- [WRITTEN REQUEST]
Recast the rows from the line with "Click BIRKENSTOCK brand" up to and including the line with "click(118, 381)" as a Markdown table with the columns No. and Line, skipping blank lines. Leave the pictures out of the answer.

- [RECORDS PROVIDED]
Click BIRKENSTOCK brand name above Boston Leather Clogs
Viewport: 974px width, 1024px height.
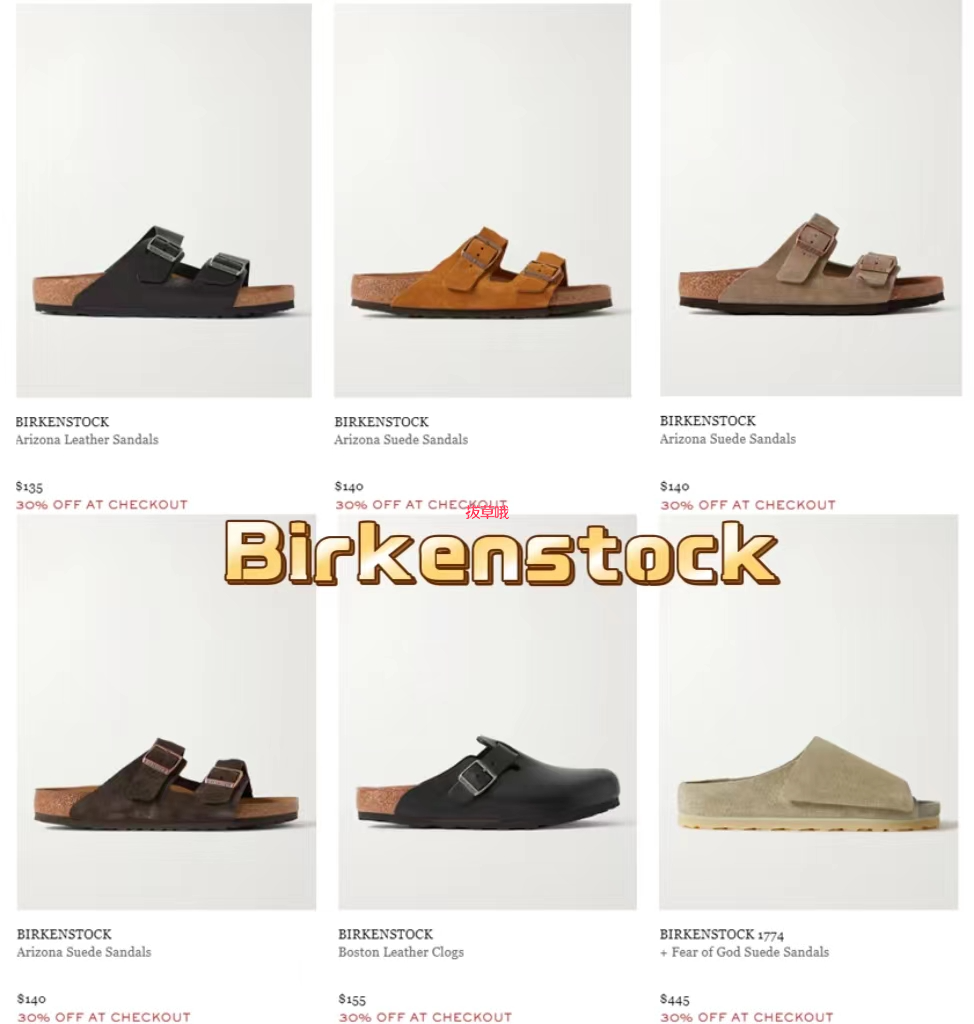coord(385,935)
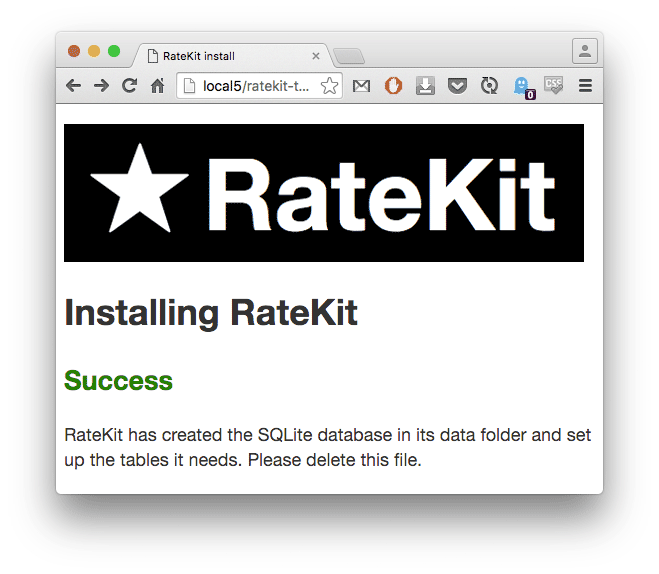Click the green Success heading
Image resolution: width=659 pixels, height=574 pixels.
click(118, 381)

---

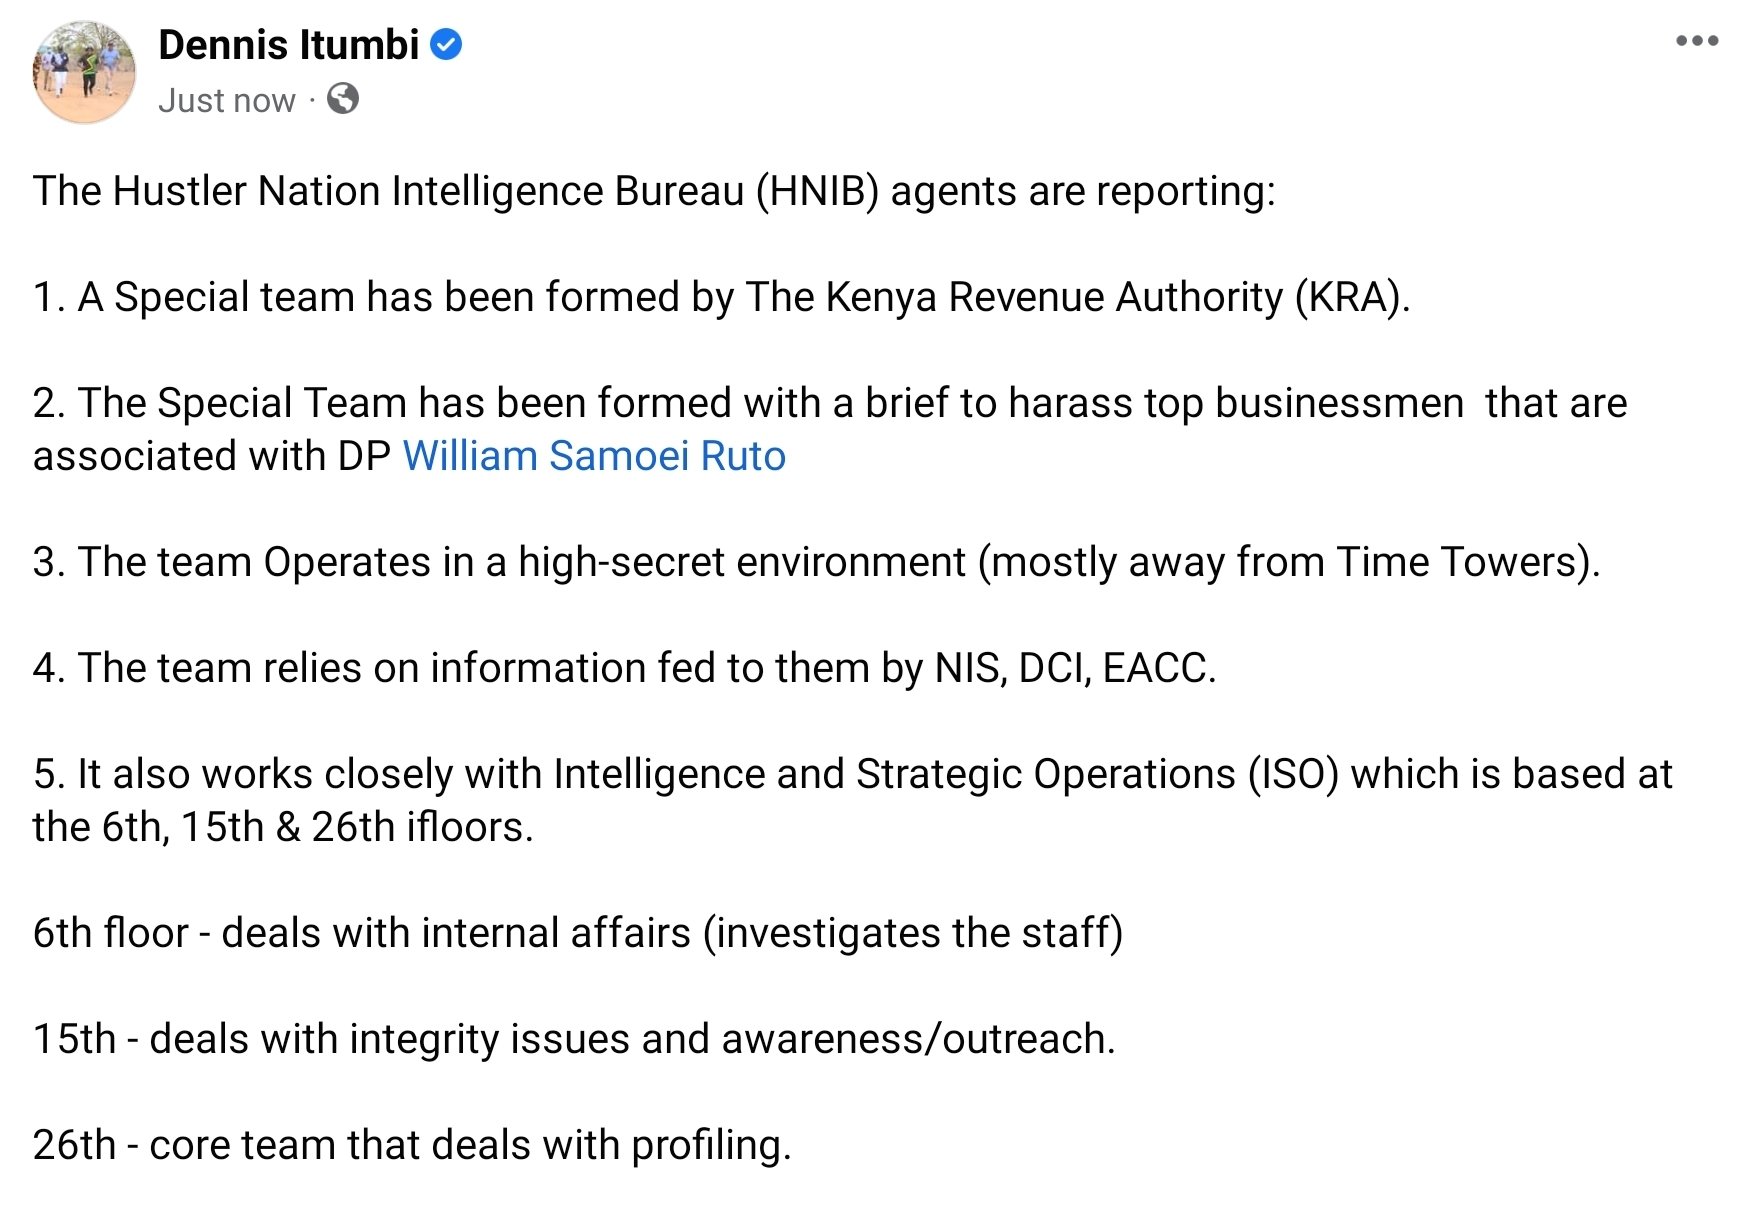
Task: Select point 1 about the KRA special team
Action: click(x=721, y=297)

- [ANSWER TO THE EXERCISE]
| No. | Line |
|---|---|
| 1 | Click BIRKENSTOCK brand name above Boston Leather Clogs |
| 2 | Viewport: 974px width, 1024px height. |
| 3 | coord(385,935) |
| 4 | Click the green Success heading |
| 5 | Image resolution: width=659 pixels, height=574 pixels. |
| 6 | click(118, 381) |